The standard process for new submissions here at Aural Innovations headquarters is that if I’m unfamiliar with the artist it takes its place in the queue and I get to it as quickly as possible. But the name Erin Hill & her Psychedelic harp along with the cover art aroused my curiosity, and when I spotted the “pop, opera, celtic, psychedelic, sci-fi” description on Erin’s business card, I had to hear this right away.
Girl Inventor is by no means space rock or psychedelic per se. But if I were limited to a brief description I’d say Erin’s “pop, opera, celtic, psychedelic, sci-fi” description pretty much nails it. The music is accessible to all. I could imagine many of these songs getting commercial radio play. The songs have solid melodic hooks, often with great rhythmic grooves, and often enchantingly seductive. But an attentive listen reveals that Erin is well off the beaten path.
The lyrics are firmly in the sci-fi/psychedelic realm. I Am A Lava Lamp really made me feel like a lava lamp being shaken (I do have a lava lamp just a few feet away from me where I write reviews). Stun is a symphonic love song for astral explorers – “I’ve gone 19 light years out of my way, just so I could happen to run into you today”. And on This Planet, with its seductive harp and vocals, Erin’s sings, “Oh this planet, I like it, I’ll stay a while”, perhaps imagining herself as a visitor from elsewhere.

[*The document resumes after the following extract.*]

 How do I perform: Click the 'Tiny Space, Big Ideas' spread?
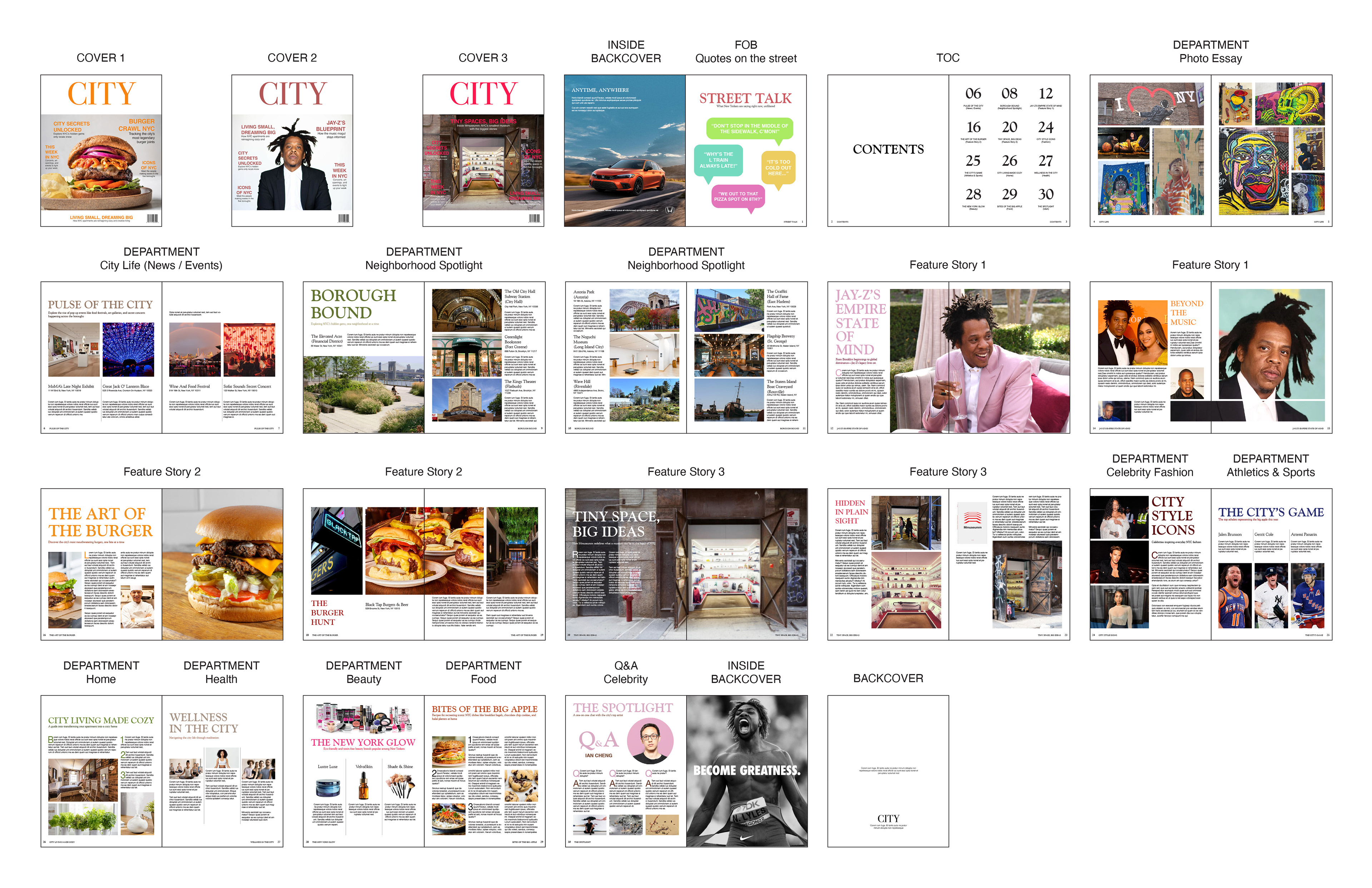point(616,524)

A trademark element of the music that characterizes much of the album is the combination of Erin’s harp and Mike Nolan’s pedal steel, which has a spacey Bluesy sound. This is most apparent on songs like How On Earth, with its meditative feel that will sweep you away to the heavens. Ditto for Blue Slide, a beautiful soulful song with a spacey vibe. Erin also utilizes effects, but they’re subtle and used sparingly. I don’t know if it’s electronics or a heavily efx’d instrument, but there are freaky UFO embellishments peppered throughout the title track. Giant Mushroom, a song that has a cool groove and is both soulful and meditative, has some nifty shimmering effects that color the music. One of my favorite songs of the set is Lookout, Science. It opens with sitar and an Eastern feel, but quickly launches into the main theme which has a kind of 60s pop feel, but the harp and pedal steel propel the music into a realm all its own. The sitar returns for a brief solo later in the song and joins in the larger mix at the end.
Analogies are tough and I’ll avoid trying. (Well, maybe Kate Bush at times, sorta…) And cruising around her web site I see that Erin has a busy career as both a musician and actress. She does solo harp and vocal performances covering popular songs. Check out her web site for her harp and vocal interpretation of various songs, from Aerosmith’s Dream On, to Dolly Parton’s Jolene. And how about a solo harp take on Melanie’s Brand New Key? Erin also plays in a Celtic band and has performed with a laundry list of pop stars, had parts in movies, been on Comedy Central’s Chappelle’s Show, and much more.
Anyway, suffice it to say that the music on Girl Inventor is completely accessible but intriguingly out there in ways that are hard to describe. I found it refreshingly different.